Ploof has worked as a supervisor in the school’s Cyber Café for the last eight years, clocking upward of 50 hours a week during the fall, winter and spring. Now, Ploof believes she would “have just squeaked over the line” for full-time status in the new system.
But as a mother of five and a grandmother of nine who looks after some of her grandkids, Ploof has responded as any matriarch might to the potential change in the benefits of her coworkers — many of whom rely on having large chunks of the summer off to look after their own children and grandchildren.
Denying those workers full-time status wouldn’t just disqualify them from health insurance and other benefits, Ploof explains, but also make it harder for them to receive mortgages and loans from banks that “pretty much look at you like, ‘Well, what’s wrong with you that you can’t work full time?’”
Power in Numbers
After the initial announcement that Sodexo would reduce its number of full-time employees, Ploof began working with Kelly Mangan, an organizer at the Vermont Fair Food Campaign, to lay the groundwork for a union of UVM-Sodexo employees under the Vermont chapter of the United Electrical Radio and Machine Workers of America.
The move toward unionization has brought other issues to the surface, including Sodexo’s attendance policy, which states that employees may be terminated after seven “occurences” of absence due to illness or other reasons.
By escalating the risk of punishment as employees take days off, Mangan argues, workers are pressured against making a full recovery, which in turn creates a potentially unsanitary work environment. She says, “I know that if I was a student at UVM, I would not want employees having to make a decision between making a day of pay or coming to school ill.”
In a statement emailed in response to questions from Seven Days, company spokesperson Enrico Dinges wrote: “Our attendance policy, which aligns with others in our industry, and our award-winning safety program work together to make sure that sick employees get the time off they need to get better while also ensuring that students and other diners are served safe, healthy and delicious food.”
Baruth is not buying it. “The reclassification [of full-time status] is a new thing, but we’ve had sick days for the better part of a century. To have a multinational rewire the sick-day innovation, for them to say you have X number of sick days, it’s taking what’s a benefit and making it simultaneously a penalty,” says the senator and professor.
Ploof calls the policy harmful. One younger woman with whom she is close had an ectopic pregnancy, in which a fertilized egg attaches itself outside the uterus.

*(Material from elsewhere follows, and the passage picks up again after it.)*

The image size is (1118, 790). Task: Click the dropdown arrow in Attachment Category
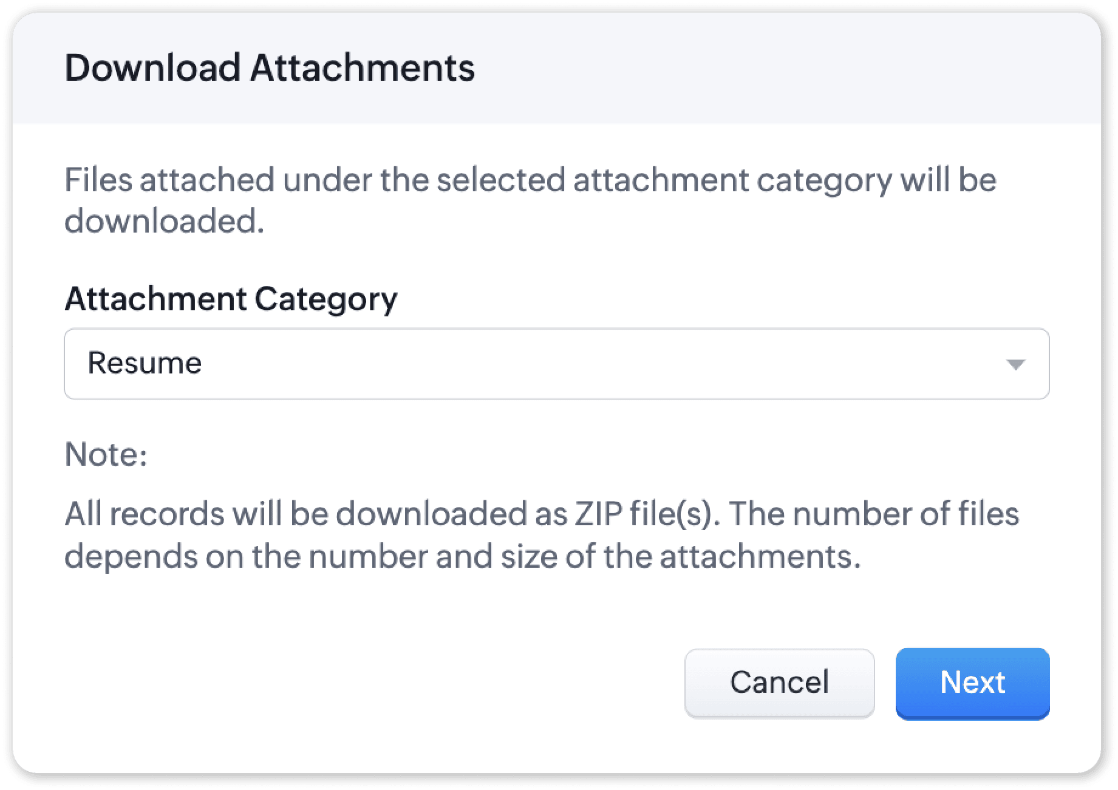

Her doctor advised her not to work, since too much stress could rupture the fallopian tube where the embryo had implanted, Ploof recalls. But with 6.5 absences already on her record, the employee insisted on working. Only when it became clear that she needed surgery did she seek special permission to go the hospital.
In another instance, two employees supervised by Ploof — women in their sixties and seventies — were written up when they hit four absences.

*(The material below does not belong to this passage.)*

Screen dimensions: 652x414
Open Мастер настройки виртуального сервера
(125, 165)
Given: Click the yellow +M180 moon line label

“They both missed four days in a year. You’d think that would be commendable,” Ploof recalls. “But it’s like we’re in preschool. It’s demeaning, it’s disrespectful and it really messes with your dignity.”
Of the 16 workers approached for this story on the UVM campus, only two would speak on the record. Several said their supervisors have threatened to punish any employees who speak to the media.

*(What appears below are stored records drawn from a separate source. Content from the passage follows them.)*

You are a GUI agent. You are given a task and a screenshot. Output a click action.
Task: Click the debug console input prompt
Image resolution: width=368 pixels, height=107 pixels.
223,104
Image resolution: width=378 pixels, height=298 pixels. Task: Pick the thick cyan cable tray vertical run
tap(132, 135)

Yost didn’t respond to those allegations for this story, but he has denied them in the past. “Sodexo does not retaliate against employees,” he wrote in an email to Seven Days in September. He has also described the company’s openness to letting employees “unionize or not to unionize, as they choose … [and] make an informed decision free of pressure or coercion from anyone.”
Both Ploof and Bell emphasize that they don’t necessarily want Sodexo to leave UVM. Both women like their coworkers and have enjoyed their tenures at the university. But when the school’s contract with Sodexo expires in 2015, they hope to negotiate the next one with collective bargaining power.
“It’s kind of hard to trust what [Sodexo has] to say now,” Ploof says. “If they should happen to lose the contract, then we just have to make sure we’re protected for the next group that comes in.”